[Element and text position data]
■ ■ ■ ■ ■

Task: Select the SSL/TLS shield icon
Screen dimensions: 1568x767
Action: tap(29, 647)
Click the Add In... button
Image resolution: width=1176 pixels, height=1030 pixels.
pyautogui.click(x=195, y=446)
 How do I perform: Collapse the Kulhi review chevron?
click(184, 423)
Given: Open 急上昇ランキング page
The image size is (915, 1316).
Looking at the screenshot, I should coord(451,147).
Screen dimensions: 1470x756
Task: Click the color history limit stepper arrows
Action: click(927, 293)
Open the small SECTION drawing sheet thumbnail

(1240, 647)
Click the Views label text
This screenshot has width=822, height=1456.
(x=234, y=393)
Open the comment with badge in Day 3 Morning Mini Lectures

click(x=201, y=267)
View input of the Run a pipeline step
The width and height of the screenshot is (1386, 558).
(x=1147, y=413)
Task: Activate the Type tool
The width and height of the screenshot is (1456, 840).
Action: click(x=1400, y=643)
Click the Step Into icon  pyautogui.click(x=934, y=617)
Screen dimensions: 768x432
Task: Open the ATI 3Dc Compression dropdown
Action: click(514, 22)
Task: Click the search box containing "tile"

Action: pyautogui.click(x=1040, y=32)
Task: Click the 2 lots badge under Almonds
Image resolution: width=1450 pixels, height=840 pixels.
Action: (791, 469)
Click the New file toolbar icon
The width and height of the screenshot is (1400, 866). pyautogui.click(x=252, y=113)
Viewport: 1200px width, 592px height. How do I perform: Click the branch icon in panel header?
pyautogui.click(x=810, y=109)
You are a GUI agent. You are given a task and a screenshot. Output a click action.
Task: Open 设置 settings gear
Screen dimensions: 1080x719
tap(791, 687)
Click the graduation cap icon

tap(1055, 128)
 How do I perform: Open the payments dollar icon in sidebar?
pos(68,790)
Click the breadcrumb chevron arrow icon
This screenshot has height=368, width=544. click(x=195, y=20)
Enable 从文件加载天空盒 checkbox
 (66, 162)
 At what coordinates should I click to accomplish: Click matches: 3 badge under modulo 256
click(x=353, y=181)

■ ■ ■ ■ ■

**WORK TO DO:**
Reproduce verbatim everything from the line containing "Click the breadcrumb chevron arrow icon" down to the end of the entries.

**SOLUTION TO THE EXERCISE:**
Click the breadcrumb chevron arrow icon
This screenshot has height=368, width=544. click(x=195, y=20)
Enable 从文件加载天空盒 checkbox
 (66, 162)
 At what coordinates should I click to accomplish: Click matches: 3 badge under modulo 256
click(x=353, y=181)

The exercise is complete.